▸ **AIM OF THE EXERCISE**
Starting at the line that contains "Open the 工具 menu" and ending at the line that contains "Task: Click booking", the lines below are to be given again exactly, with nothing added.

▸ **Records from a data source**

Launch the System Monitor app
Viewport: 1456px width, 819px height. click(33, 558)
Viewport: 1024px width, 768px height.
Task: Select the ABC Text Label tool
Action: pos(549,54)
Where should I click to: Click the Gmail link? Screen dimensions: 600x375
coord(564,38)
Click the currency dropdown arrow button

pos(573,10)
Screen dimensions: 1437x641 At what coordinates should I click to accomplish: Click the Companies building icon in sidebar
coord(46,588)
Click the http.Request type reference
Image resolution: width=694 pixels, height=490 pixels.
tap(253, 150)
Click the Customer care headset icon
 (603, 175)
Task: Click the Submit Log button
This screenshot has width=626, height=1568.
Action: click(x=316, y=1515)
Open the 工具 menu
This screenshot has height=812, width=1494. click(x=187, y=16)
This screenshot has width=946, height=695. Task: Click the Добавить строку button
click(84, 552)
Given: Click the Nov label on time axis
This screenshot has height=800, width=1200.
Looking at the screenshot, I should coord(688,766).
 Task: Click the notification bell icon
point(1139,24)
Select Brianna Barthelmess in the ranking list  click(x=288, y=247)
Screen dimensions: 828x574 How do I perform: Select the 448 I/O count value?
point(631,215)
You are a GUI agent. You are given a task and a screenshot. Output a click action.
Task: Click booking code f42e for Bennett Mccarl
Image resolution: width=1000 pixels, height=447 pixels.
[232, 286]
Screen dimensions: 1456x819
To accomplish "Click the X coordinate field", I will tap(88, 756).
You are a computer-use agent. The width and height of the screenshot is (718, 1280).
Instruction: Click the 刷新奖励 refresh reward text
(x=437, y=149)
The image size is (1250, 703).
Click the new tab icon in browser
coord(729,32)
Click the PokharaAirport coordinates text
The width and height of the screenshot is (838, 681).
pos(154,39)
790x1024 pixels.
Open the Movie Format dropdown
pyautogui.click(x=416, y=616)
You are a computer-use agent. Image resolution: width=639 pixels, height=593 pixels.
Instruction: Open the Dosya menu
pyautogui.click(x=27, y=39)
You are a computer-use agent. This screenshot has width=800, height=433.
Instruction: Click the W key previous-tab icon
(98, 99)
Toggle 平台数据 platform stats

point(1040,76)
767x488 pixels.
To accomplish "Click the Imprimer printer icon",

▸ **ANSWER TO THIS TASK**
Open the 工具 menu
This screenshot has height=812, width=1494. click(x=187, y=16)
This screenshot has width=946, height=695. Task: Click the Добавить строку button
click(84, 552)
Given: Click the Nov label on time axis
This screenshot has height=800, width=1200.
Looking at the screenshot, I should coord(688,766).
 Task: Click the notification bell icon
point(1139,24)
Select Brianna Barthelmess in the ranking list  click(x=288, y=247)
Screen dimensions: 828x574 How do I perform: Select the 448 I/O count value?
point(631,215)
You are a GUI agent. You are given a task and a screenshot. Output a click action.
Task: Click booking code f42e for Bennett Mccarl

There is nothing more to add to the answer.